I had that weird experience of watching "The Checkout" ripping apart the credentials of my client, Gatorade, on campaigns I am currently directly working on. All I could think was what they were saying about sports drinks being bad for your teeth was not only funny and well written, but also absolutely correct. However, as a minor side note, the whole segment was entirely off point and have very close to nothing to do with the brand’s marketing that it was making fun of.
So with that, I grabbed a 600mL Orange Ice, set up at my computer, consumed the whole bottle for energy purposes, then proceeded to spit out the 4 teeth that rotted on the spot and started writing.
For those of you who missed it, there’s an article that nicely sums it up HERE
My first takeout from the segment was not even to do with Gatorade or Powerade, but how is it that sport and sporting brands somehow been mistaken for ‘health’ brands. For this I dwell more on my own experience of my life in a land that existed a long long time ago in a galaxy far far away where I was a young and naive professional athlete who was sponsored by a less prestigious, but equally sugary sports drink.
At that stage of my life, things important to me were words like fast, fit, strong. Not ‘healthy’, ‘balanced’ or ‘care about how my body will be functioning by the time I’m 40' (if that’s a word). So was sports drink good for me? Yes. Is it scientifically proven to work? Yes. Is it bad for my teeth? Why is that even the question.
There seems to be an expectation that people have when it comes to sporting brands. It’s as if because they’re promoting fitness and endurance, they should by association be trying to save the world. Ok maybe not that far, but there’s an expectation that an output of being sporty is being healthy, and this casts this shadow of responsibility for them. Then any unhealthy attributes are interpreted as deceiving.
It’s equivalent of asking someone who has a passion for gambling whether their sex life is suffering as a side effect. Sure, there may be other facets of their life that lead to an increase or decrease in sexual performance that can be vaguely traced back to gambling - maybe they are addicted to the point of not being able to hold conversation anymore and this is driving a wedge between them and their partner. But why should the only fix to the problem be removing the cause?
Ok so that was a bit of a tangent, but the fact is sports drinks don’t advertise to everyday, dull activities. They only set out to appeal to people about to engage in intense exercise, which is what they’re used for. If they’re Gatorade, they use professional AFL & cricket players to advertise their products, if Powerade they use professional runners like Sally Pearson running, or everyday people ‘ditching work drinks’ to engage in endurance exercise.
So if they’re marketing to people to train harder, longer, faster, be stronger, etc. then why should the attack on them be for rotting teeth?
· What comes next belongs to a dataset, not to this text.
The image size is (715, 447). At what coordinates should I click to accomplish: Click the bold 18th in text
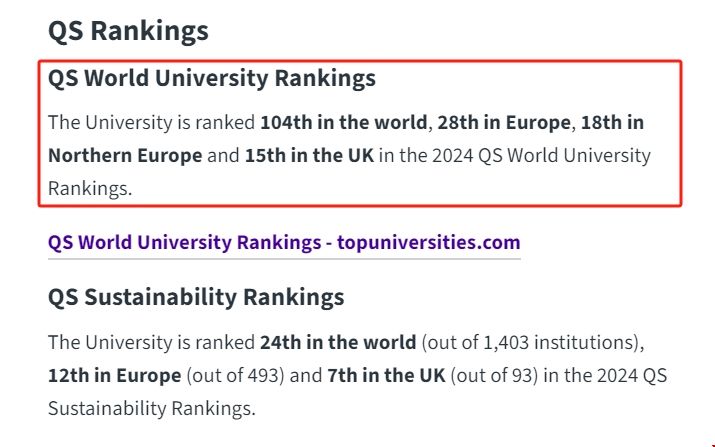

Is there truly a concern that people might start replacing water with Gatorade as a standard substitute? The chance of that is as high as people replacing soft drinks with double the sugar, or energy drinks with double the sugar + caffeine, with Gatorade as a healthy alternative substitute. It’s not going to happen.
To end my ramble, let’s look at a make believe ‘fitness scale’. And at one end of this scale you have Lance Armstrong at the height of his career to embody the absolute limits of athletic endurance & performance. Then all the way at the other end of it, you have anyone who works in a good ad agency at 2:00pm on a Friday afternoon to embody ‘I could not be thinking about anything less than going for a run right now’. I would say the measure of ‘health’ would be somewhere somewhere in the middle, not the ‘Lance Armstrong drugged up to his eyeballs’ end. But in this scenario, I’d ask who is more in need of a sports drink? And who do sports drink companies try to tell they need a sports drink more?
I’m going to do that thing where I don’t actually tell you but assume you’ve figured it out.
So back to slamming Gatorade or any other sports drink brands. I’d say that referring to them as being ‘unhealthy’ or ‘sugary’ as opposed to ‘replenishing’ or ‘endurance fuelling’ is pretty much the same as referring to a show like The Checkout as being ‘hard-hitting investigatory journalism’ as opposed to ‘passive entertainment’. Let’s just call them what they are.